• _EXERCISE TEXT_:

Let’s talk about… Angelina Jolie‘s boobs! Erm, no, not really, though you have to give it to her – tough call and very courageous to go through such a full-on trademark redesign, if you wanna call it that. ;-) Big thumbs up, little girl! Anyway, that’s not what we’re here to talk about.
Of course, you guessed it, we’re entering year 5000 A.D. after Adobe nuked the planet with Creative Cloud. On my last post regarding the topic a somewhat frustrated reader noted that compared to my usual sharp tongue I seem to lack a certain bite in the matter. That may be true, but I really have nothing more to say in the matter. It’s one of those “it simply is” things where I have long given up trying to make sense of Adobe. Now I’m not nearly half as eloquent a writer as Stu or Aharon, but he makes some very good points about the whole matter: The problem is not that we have Creative Cloud, it’s how Adobe are trying to sell us shit and not talking to us as users. As Stu (the Maschwitz one) already noted, that part about “Ideation” is gold from the “stupid marketing talk” trashcan.

• _WHAT TO PRODUCE_:
Go on with the blog post about Adobe's Creative Cloud, starting right after its final sentence. The lines that come next play no part in this.

• _DATA SHOWN_:
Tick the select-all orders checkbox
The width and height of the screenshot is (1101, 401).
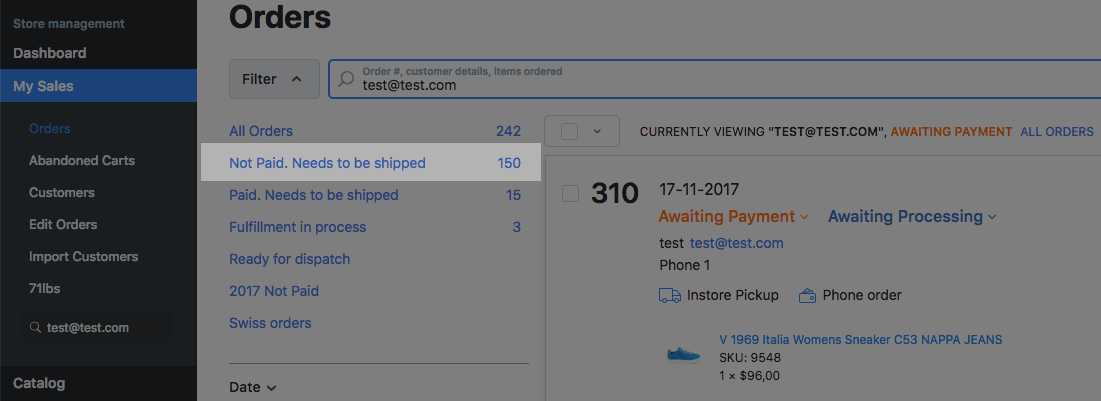point(569,131)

• _OUTPUT OF THE EXERCISE_:
Beyond that it really doesn’t matter much. If some free Creative Cloud voucher falls from the sky I might use it and I’m sure I’ll have a look at it at work (should my infection ever get better; week 4 staying at home and counting…), but at this point I’m neither planning to jump ship completely nor do I have any plans to send Adobe my money since I have no genuine need for what they have to offer me this time around. Should that ever change, I might join, after all. For now I have other things to focus on, including crafting some stuff for you, my inclined audience and perhaps testing some new plug-ins that may be on the horizon, but I’m sure not going crazy over this. If I wanted, I’d wind myself up rather over the technical side of things and why Adobe software is as it is, but that’s a topic for another time.